* _SET PROBLEM_: Rewrite the data from the beginning through the line containing "clickable category option", with "Describe" replaced by "Explain" and everything else unchanged.

___ STORED ROWS ___

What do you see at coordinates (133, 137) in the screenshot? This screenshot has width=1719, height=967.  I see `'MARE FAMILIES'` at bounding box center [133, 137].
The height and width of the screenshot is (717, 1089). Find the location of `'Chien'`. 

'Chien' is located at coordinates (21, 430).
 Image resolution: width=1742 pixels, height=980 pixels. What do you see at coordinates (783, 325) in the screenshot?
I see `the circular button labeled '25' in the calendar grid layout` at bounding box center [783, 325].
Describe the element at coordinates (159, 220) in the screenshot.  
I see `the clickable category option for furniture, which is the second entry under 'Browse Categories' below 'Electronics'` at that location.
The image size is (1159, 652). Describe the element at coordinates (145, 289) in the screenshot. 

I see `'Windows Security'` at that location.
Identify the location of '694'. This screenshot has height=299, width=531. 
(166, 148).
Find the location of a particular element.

___

* _SOLUTION TO THIS EXERCISE_:
What do you see at coordinates (133, 137) in the screenshot? This screenshot has width=1719, height=967.  I see `'MARE FAMILIES'` at bounding box center [133, 137].
The height and width of the screenshot is (717, 1089). Find the location of `'Chien'`. 

'Chien' is located at coordinates (21, 430).
 Image resolution: width=1742 pixels, height=980 pixels. What do you see at coordinates (783, 325) in the screenshot?
I see `the circular button labeled '25' in the calendar grid layout` at bounding box center [783, 325].
Explain the element at coordinates (159, 220) in the screenshot.  
I see `the clickable category option for furniture, which is the second entry under 'Browse Categories' below 'Electronics'` at that location.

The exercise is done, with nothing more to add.